*Work to complete*
With both ends included, repeat exactly the lines of the entries below from the one containing "Leopold Mikec Avberšek, vodja" down to the one containing "Mariborsko obzidje (67, 1056)", and no others.

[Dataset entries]
○ ○ ○ ○ ○ ○ ○

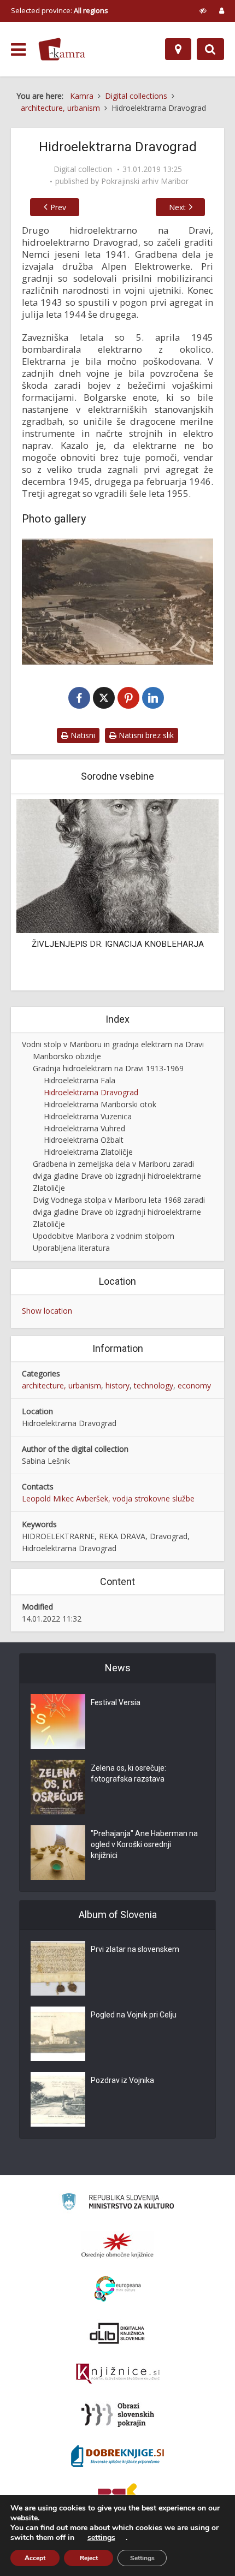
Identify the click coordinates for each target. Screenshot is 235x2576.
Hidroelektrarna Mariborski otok (100, 1104)
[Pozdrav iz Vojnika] (58, 2099)
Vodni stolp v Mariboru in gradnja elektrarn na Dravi (113, 1044)
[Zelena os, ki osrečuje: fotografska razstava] (58, 1787)
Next (177, 207)
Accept (35, 2558)
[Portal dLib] (117, 2333)
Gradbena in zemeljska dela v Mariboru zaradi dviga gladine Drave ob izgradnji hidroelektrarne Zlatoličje (117, 1176)
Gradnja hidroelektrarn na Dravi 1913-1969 (108, 1068)
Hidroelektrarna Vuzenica (88, 1116)
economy (194, 1385)
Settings (142, 2558)
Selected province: (59, 10)
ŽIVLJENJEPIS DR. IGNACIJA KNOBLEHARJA (118, 944)
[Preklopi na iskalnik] (210, 49)
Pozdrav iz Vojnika (122, 2080)
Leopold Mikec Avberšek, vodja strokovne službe (108, 1498)
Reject (89, 2558)
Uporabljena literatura (71, 1248)
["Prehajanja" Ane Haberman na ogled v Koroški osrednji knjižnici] (58, 1852)
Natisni (81, 735)
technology (153, 1385)
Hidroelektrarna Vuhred (84, 1128)
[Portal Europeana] (117, 2289)
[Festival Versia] (58, 1721)
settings (101, 2538)
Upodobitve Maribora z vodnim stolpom (103, 1236)
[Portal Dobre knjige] (117, 2456)
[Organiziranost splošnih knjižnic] (117, 2245)
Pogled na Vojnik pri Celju (134, 2014)
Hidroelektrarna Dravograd (91, 1092)
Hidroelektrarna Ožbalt (84, 1140)
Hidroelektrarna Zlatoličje (88, 1152)
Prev (58, 207)
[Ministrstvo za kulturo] (117, 2203)
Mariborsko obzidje (67, 1056)
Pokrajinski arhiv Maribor (145, 181)
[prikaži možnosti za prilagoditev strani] (203, 10)
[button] (191, 893)
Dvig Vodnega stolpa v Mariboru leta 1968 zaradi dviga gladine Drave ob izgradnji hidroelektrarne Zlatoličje (119, 1212)
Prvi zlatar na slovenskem (135, 1949)
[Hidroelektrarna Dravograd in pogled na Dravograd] (117, 601)
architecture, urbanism (61, 1385)
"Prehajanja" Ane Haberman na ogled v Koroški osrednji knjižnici (144, 1844)
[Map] (178, 49)
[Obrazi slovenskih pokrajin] (118, 2415)
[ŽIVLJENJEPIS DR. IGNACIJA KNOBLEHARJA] (117, 865)
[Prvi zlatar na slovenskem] (58, 1968)
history (117, 1385)
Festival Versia (115, 1702)
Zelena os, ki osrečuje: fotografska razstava (128, 1773)
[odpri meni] (18, 49)
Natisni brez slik (145, 735)
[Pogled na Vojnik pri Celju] (58, 2034)
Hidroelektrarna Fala (79, 1080)
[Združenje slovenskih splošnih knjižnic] (117, 2374)
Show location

○ ○ ○ ○ ○ ○ ○

*Solution below*
Leopold Mikec Avberšek, vodja strokovne službe (108, 1498)
Reject (89, 2558)
Uporabljena literatura (71, 1248)
["Prehajanja" Ane Haberman na ogled v Koroški osrednji knjižnici] (58, 1852)
Natisni (81, 735)
technology (153, 1385)
Hidroelektrarna Vuhred (84, 1128)
[Portal Europeana] (117, 2289)
[Festival Versia] (58, 1721)
settings (101, 2538)
Upodobitve Maribora z vodnim stolpom (103, 1236)
[Portal Dobre knjige] (117, 2456)
[Organiziranost splošnih knjižnic] (117, 2245)
Pogled na Vojnik pri Celju (134, 2014)
Hidroelektrarna Dravograd (91, 1092)
Hidroelektrarna Ožbalt (84, 1140)
Hidroelektrarna Zlatoličje (88, 1152)
Prev (58, 207)
[Ministrstvo za kulturo] (117, 2203)
Mariborsko obzidje (67, 1056)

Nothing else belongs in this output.